An anniversary protest was organised on 17 October to commemorate the start of the anti-government protests in 2019 and the more than two hundred victims of the port blast. The protest received an anaemic response, with only about 1000 people showing up. Among the protestors were students Karim Shaito and Razan el Mawla. Mawla called for the Lebanese public to support a secular Lebanese state, while Shaito, who had been part of the 2019 protests, described the turnout for the anniversary protest as “disappointing”.

The anniversary protest was effectively over by 7 pm, when security forces began grappling with the few groups of young protestors still hanging around Martyr’s Square. The youths threw an occasional stone at the forces, seemingly as much out of boredom as political conviction.

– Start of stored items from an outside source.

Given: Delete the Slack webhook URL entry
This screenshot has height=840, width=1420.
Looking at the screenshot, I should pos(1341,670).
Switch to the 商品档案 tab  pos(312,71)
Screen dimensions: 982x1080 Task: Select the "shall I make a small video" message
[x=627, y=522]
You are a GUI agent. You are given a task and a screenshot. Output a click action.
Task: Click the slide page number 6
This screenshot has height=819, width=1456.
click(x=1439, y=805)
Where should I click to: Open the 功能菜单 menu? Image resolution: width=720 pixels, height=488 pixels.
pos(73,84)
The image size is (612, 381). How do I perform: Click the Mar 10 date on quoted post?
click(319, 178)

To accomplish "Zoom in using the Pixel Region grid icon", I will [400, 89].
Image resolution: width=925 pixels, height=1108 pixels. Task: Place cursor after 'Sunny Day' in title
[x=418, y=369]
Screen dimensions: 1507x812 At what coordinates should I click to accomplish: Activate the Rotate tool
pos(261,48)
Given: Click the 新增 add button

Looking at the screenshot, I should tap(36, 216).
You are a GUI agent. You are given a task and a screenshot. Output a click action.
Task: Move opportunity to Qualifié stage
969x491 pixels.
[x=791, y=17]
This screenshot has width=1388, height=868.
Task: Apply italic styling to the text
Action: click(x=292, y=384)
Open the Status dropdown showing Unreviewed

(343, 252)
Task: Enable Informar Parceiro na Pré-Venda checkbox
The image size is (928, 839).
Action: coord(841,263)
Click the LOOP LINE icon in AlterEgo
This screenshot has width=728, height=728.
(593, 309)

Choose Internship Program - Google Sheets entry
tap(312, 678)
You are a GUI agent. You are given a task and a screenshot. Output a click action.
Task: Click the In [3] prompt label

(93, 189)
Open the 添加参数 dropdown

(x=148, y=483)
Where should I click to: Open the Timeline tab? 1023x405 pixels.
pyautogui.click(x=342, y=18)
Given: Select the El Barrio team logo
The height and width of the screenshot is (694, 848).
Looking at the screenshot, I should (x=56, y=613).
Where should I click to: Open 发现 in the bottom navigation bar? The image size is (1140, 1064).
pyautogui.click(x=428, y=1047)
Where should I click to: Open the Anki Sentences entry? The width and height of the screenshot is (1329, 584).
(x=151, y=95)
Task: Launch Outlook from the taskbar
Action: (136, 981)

After the main protest had dissipated a group dressed as pagan worshipers danced down Rue Gouraud, a street just of Marty’s Square. A local Lebanese student asked a German photographer covering the anniversary protest what he thought. “It’s theatre”, said the photographer, with the student responding, “that’s the most honest thing anyone has said today.”

With an estimated 55% of people in Lebanon living in poverty and 23% living in extreme poverty, according to statistics compiled by the UN before the port blast, it is not hard to imagine that daily struggles may have taken precedence over protests for many individuals.

The sense of defeatism among protestors was heightened when President Aoun invited Saad Hariri to become Prime Minister and form a coalition government in October, just a year after Hariri resigned due to the public outrage over the Whatsapp tax.

The devaluation of the Lebanese lira has continued since the port blast, while a lack of economic prospects has pushed Lebanese and immigrants in Lebanon to look for jobs in other countries. Many people have left the country on boats organised by smugglers from Tripoli, including educated Lebanese people facing repeated rejection for visas from countries who have imposed strict travel restrictions and who have their own Covid-19 induced economic issues with which to contend.

Any reckoning with the chronic mistreatment of foreign domestic workers was also dashed, when, in October, a Lebanese court ruled against the Lebanese government’s legislation that would have replaced the abusive kafala sponsorship regime with a contract system. The contract system would have provided domestic workers with the right to retain their passport, a 48-hour workweek, a rest day, overtime payment, as well as sick and annual leave.

Photo: Hannah McCarthy

The one bright point for the movement was the success of the American University of Beirut’s Secular Club at the student council elections in November 2020. The Secular Club’s values are informed by “feminism, social justice, economic justice, secularism, workers’ rights, and the rights of marginalised groups”, according to Lama Jamal Eddine, secretary of the Club.

The Secular Club, which is affiliated with the Communist Party and centre left Li Haqqi group in Lebanon, won 9 seats of the 19 available on the Student Council, the largest share of any group in the elections. Student candidates are usually affiliated with the national Lebanese parties, which is why the student elections often reflect national political support in Lebanon.

The Lebanese poet and friend of W. B. Yeats, Khalil Gibran famously wrote: “If Lebanon was not my country, I would have chosen it to be”. Gibran’s sentiment is one that many typically proud Lebanese may struggle to express right now. Undoubtedly, many scarred by the port blast and poorer from the failing economy, will leave to work abroad. They will hope to find jobs in countries where governments don’t destroy their homes and businesses, and then leave them to tidy up the rubble.

As winter arrives in Lebanon, the Harak and now the Thawra may have withered but the seeds for a future secular movement may have been sown among younger Lebanese students.

Eddine plans to stay in Lebanon after college to be “a part of the radical, progressive, leftist change”. “The country needs people like me to fight the corruption and criminality of the state”, says the psychology student.

In the future, Eddine hopes to see Lebanon as a “secular, independent state, free of the rule of sectarian political parties, and their racist and capitalist policies” – a hope that right now looks remote for Lebanon.